By: Jennifer Hatcher, CPA & Sally Wisnoski, Principal CPA

CCH has issued a new Tax Briefing: IRS Clarifies NII Tax / Additional Medicare Tax in Final Regs, providing insight on the recently released 3.8% final Net Investment Income (NII) tax and 0.9% Additional Medicare Tax regulations. The regulations, created from the Health Care and Education Reconciliation Act, are intended to help fund health care reform. These much-anticipated final regulations come nearly one year after the IRS issued proposed reliance regulations.

The NII surtax, for tax years beginning after December 31st, 2012, on individuals equals 3.8% of the lesser of:

·         Net investment income for the tax year, or

·         The excess, if any of: (a) the individual’s modified adjusted gross income for the tax year, over the threshold amount.

The threshold amounts are as follows:

  1. Single- $200,000
  2. Married filing Joint Return- $250,000
  3. Married filing Separate Return $125,000
  4. Head of Household (with qualifying child)- $200,000
  5. Qualifying Widow(er) with dependent child- $200,000.

The impact of these regulations will affect many different areas. Special rules will apply to areas such as estates and trusts, which are subject to the NII tax on the lesser of undistributed NII or the excess of adjusted gross income over the dollar amount at which the highest tax bracket begins. So for 2013 the bracket begins at $11,950. For 2014, it starts at $12,150. Estates and trusts should consider distributing income to beneficiaries to possibly avoid the new 3.8% NII tax.

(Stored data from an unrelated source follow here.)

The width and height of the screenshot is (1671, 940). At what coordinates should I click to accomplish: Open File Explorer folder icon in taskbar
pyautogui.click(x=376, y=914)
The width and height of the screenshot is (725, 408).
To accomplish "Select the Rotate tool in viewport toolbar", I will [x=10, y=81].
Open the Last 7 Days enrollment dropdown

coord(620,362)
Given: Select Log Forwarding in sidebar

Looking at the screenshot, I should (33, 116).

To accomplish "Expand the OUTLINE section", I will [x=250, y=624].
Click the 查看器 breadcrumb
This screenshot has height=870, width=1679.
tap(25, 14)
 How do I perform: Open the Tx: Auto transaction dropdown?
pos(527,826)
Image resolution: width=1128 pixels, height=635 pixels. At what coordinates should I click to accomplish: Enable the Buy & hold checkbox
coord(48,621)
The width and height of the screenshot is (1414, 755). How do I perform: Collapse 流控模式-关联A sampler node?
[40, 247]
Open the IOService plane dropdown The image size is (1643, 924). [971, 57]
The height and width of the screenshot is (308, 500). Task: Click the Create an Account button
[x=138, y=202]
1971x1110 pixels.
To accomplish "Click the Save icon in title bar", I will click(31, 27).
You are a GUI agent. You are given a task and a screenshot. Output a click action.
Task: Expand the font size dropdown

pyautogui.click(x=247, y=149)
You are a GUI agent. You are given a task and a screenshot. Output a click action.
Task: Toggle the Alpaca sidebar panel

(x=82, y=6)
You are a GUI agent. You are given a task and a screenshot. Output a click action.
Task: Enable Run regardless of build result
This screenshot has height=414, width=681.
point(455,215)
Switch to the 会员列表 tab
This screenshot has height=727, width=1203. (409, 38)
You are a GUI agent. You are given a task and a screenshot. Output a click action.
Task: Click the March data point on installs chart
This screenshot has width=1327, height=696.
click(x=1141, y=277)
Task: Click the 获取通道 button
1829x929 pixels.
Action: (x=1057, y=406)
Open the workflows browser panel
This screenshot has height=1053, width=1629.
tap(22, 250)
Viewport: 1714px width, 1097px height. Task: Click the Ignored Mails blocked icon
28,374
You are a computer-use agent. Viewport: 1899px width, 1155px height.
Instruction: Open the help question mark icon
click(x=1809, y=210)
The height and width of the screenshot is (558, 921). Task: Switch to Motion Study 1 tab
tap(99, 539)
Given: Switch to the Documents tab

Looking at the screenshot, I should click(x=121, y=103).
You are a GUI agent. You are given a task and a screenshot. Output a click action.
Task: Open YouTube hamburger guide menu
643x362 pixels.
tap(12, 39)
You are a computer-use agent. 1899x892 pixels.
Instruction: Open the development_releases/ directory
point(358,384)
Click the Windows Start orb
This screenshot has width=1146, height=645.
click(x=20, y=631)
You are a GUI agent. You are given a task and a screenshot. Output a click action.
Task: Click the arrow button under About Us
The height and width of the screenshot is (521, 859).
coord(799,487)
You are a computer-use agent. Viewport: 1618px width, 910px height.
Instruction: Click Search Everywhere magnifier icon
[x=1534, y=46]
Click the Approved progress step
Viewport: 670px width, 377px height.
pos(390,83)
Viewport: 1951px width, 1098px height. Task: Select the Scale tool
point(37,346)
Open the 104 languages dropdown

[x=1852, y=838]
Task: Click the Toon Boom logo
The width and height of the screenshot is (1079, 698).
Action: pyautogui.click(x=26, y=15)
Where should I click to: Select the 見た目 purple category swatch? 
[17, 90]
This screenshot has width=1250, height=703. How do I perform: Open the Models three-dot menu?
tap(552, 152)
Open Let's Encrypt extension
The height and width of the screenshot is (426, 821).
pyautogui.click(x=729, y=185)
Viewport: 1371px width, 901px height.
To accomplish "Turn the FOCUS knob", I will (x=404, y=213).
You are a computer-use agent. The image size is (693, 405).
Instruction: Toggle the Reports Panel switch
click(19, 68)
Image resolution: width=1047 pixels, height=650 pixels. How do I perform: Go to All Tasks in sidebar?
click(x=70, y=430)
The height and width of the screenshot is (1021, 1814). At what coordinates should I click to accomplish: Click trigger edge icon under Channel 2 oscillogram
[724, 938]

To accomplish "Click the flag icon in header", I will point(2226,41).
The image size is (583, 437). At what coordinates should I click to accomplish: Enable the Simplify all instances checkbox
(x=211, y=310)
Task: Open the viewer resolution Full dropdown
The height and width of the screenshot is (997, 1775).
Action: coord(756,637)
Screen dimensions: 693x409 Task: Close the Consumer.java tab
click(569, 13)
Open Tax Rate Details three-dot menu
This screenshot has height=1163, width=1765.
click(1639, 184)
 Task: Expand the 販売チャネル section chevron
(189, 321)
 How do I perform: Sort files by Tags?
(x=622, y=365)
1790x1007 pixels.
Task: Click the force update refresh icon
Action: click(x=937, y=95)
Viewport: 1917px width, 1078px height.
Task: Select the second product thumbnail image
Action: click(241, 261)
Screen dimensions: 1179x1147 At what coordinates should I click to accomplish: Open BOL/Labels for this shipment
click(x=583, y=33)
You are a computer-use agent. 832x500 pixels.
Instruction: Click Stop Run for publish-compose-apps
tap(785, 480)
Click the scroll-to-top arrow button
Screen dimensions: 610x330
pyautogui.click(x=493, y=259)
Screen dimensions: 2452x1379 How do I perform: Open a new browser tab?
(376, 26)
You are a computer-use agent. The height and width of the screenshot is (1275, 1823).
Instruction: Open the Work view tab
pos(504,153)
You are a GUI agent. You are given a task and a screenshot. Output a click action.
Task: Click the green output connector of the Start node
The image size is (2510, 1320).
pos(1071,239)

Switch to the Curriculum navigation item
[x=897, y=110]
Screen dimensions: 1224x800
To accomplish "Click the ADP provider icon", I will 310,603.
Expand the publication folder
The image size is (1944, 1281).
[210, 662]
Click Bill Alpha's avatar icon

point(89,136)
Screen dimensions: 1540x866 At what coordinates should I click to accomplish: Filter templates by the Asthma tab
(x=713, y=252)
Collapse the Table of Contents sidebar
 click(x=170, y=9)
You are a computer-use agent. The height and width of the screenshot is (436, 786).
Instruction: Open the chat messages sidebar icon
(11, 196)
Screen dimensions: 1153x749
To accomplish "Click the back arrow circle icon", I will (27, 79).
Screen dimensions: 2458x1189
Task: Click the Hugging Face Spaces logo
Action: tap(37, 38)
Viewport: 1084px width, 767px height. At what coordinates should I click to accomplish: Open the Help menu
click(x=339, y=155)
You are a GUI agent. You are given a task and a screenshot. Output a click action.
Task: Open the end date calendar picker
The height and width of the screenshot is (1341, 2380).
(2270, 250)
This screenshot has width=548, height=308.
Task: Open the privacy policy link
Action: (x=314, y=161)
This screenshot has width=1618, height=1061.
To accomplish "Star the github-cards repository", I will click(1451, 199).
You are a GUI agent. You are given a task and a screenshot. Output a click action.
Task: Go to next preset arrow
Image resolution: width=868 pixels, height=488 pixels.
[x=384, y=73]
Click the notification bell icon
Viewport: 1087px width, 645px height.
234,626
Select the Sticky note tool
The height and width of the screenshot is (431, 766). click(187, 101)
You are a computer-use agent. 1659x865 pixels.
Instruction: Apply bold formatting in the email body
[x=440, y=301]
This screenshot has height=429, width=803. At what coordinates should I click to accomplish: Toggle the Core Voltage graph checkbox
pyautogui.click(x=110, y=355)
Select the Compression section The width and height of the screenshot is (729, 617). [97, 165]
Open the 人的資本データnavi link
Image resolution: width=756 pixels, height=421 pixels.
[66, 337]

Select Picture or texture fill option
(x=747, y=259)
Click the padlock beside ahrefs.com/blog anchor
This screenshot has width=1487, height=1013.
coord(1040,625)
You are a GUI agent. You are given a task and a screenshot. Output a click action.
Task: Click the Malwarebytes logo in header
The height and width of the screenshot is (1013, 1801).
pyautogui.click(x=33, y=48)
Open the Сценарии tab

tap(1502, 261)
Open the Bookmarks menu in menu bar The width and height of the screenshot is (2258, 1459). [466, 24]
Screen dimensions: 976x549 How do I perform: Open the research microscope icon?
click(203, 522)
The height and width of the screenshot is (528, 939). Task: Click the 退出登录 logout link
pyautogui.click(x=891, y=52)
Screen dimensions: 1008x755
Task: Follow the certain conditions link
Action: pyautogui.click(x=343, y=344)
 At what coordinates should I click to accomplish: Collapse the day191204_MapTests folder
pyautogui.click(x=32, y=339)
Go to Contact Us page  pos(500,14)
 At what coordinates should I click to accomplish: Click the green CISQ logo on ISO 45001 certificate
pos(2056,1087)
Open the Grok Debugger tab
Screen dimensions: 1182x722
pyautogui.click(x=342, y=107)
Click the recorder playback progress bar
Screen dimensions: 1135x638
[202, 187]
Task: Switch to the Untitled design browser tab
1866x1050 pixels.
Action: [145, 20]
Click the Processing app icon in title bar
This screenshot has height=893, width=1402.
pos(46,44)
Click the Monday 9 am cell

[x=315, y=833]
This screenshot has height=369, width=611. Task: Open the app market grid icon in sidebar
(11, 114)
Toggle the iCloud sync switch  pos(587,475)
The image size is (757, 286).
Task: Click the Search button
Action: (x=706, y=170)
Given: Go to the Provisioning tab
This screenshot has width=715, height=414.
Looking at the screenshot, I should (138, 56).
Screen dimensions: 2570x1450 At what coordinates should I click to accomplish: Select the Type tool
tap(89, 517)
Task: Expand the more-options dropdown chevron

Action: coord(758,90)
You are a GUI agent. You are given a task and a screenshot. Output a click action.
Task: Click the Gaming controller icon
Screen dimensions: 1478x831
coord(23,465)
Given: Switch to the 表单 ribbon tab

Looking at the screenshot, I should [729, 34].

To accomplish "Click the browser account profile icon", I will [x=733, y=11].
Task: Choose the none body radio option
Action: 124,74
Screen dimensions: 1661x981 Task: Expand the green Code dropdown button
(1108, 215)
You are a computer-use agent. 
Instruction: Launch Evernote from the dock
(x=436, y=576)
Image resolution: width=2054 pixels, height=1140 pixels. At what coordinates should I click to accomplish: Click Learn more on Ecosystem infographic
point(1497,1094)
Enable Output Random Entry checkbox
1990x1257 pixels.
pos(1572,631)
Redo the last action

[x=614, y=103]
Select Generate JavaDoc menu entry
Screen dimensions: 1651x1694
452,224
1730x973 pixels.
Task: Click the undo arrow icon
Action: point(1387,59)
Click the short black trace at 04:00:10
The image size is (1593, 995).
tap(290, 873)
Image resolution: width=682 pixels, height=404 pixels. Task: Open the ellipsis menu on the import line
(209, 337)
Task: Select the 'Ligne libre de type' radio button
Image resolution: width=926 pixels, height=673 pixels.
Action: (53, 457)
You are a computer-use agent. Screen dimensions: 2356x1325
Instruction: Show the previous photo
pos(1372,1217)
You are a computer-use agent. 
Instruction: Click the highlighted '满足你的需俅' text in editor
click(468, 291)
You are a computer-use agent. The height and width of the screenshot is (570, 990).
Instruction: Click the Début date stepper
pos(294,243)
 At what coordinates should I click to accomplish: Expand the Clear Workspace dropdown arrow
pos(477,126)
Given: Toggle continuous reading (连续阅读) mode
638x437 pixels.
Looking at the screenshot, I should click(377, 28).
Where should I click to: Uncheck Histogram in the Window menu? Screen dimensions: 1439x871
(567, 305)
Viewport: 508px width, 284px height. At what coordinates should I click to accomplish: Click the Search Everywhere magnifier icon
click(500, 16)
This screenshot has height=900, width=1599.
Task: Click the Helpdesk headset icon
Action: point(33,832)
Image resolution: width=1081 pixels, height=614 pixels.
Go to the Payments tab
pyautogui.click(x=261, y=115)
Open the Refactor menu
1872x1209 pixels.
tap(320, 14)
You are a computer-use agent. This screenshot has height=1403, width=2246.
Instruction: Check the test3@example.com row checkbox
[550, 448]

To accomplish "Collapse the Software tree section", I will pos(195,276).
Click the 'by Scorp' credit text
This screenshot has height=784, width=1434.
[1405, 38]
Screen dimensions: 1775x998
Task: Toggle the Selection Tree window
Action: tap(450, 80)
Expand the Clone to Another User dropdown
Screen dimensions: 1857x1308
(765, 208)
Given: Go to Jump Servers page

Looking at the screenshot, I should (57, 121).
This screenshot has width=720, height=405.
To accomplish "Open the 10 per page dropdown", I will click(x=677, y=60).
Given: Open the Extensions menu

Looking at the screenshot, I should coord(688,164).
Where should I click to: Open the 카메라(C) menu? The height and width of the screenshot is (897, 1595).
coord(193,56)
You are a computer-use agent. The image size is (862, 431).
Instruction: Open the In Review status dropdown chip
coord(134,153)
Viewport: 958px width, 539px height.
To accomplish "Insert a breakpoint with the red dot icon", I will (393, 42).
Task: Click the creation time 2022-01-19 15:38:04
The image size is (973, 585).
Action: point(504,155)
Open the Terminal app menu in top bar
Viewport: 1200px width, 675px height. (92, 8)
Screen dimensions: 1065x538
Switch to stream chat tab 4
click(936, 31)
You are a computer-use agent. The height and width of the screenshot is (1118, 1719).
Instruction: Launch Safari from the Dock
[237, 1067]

The regulations define NII through three categories; they include: Category one- gross income from interest, dividends, annuities, royalties, and rents, other than such income which is derived in the ordinary course of a trade or business. In order to qualify for the ordinary course of a trade or business exception, two tests must be met; the item must be derived in a trade or business and the item must be derived in the ordinary course of such trade or business. Category two- other income derived from a trade or business (ie: a passive activity with respect to the taxpayer or income by a financial trader). Category three- net gain attributable to the disposition of property, other than property held in a trade or business. The final regulations retain the rule that net gain may take into account capital losses carried over from the prior years.

 In computing NII, the sum of income within the above categories is reduced by deductions that are allowed under the regulations. These regulations are properly allocable to such gross income or net gains. Investment interest expense, investment expenses directly connected with the production of the investment income, and the state, local, and foreign incomes taxes.

Net Investment Income TaxAdditionally, the IRS proposed a different approach to a much-criticized deemed sale rule for dispositions of active interests in partnerships and S corporations.

The clarifications of these regulations cover income, estimated taxes, real estate rental activities, trusts and estates, along with many other provisions that are not listed.